表4 PKSⅠ、PKSⅡ和NRPS基因篩選陽性結果Tab.4 Positive results of screening on PKSⅠ,PKSⅡ and NRPS genes

2.4 抗菌活性檢測結果

由于部分菌株搖瓶長勢較差，只對70株代表菌株中的32株鏈霉菌、13株擬諾卡菌和17株其他稀有放線菌完成了抗菌活性篩選。結果提示這些放線菌對革蘭陽性菌的抗菌作用優于革蘭陰性菌，19株鏈霉菌、9株擬諾卡菌和7株其他稀有放線菌對金黃色葡萄球菌具有抗菌活性；19株鏈霉菌、2株擬諾卡菌和1株小單孢菌(Micromonospora)對糞腸球菌具有抗菌活性。具有抗菌活性的其他稀有放線菌包括Agromyces、Kocuria、Microbacterium、Nocardia和Phytoactinopolyspora屬各1株。鏈霉菌XMNu-116、XMNu-202和XMNu-297抑菌圈較大且抗菌譜較廣(抗金黃色葡萄球菌、糞腸球菌和鮑曼不動桿菌)(表5和圖4)。

圖4 部分放線菌代表菌株K-B法抗菌活性結果Fig.4 The antibacterial activities of partial representative actinomycete strains in disk diffusion tests

表5 部分放線菌代表菌株的抗菌活性Tab.5 Antibacterial activities of partial representative actinomycete strains

2.5 鏈霉菌XMNu-295次級代謝產物合成潛力分析

鏈霉菌XMNu-295是本研究中發現的最新穎的一株放線菌，且該菌株對金黃色葡萄球菌和糞腸球菌具有抗菌活性。

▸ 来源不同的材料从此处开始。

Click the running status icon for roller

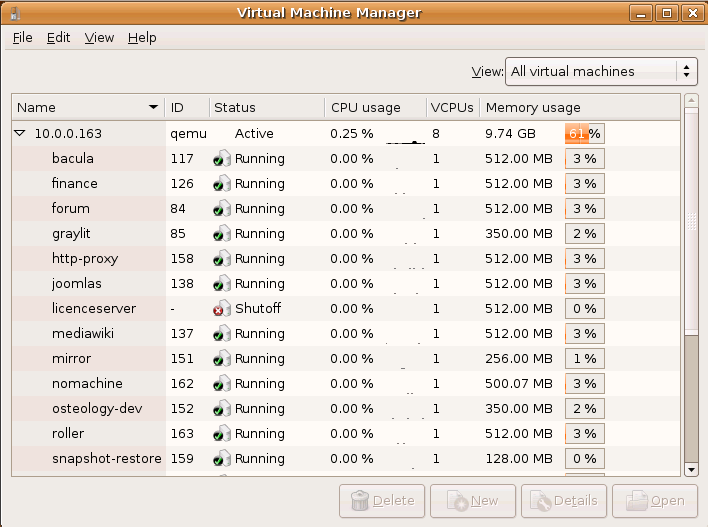pyautogui.click(x=222, y=433)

因此，基于基因組信息對該菌株合成次級代謝產物的潛力進行預測。菌株XMNu-295基因組全長9.9 Mbp，G+C含量為69.4 mol%。經antiSMASH預測分析，其潛在的次級代謝產物生物合成基因簇(biosynthetic gene cluster，BGC)共有24個(表6)，主要包含聚酮類(T1PKS、T2PKS和T3PKS)、非核糖體多肽類(NRPS)、萜烯類(terpene)、羊毛硫肽類(lanthipeptide)和嗜鐵素(siderophore)等已知基因簇。其它未匹配到同源基因簇的序列，提示屬于塞克肽類(ranthipeptide)、非α-多聚氨基酸類(NAPAA)和核糖體合成和翻譯后修飾肽(RiPP-like)基因簇。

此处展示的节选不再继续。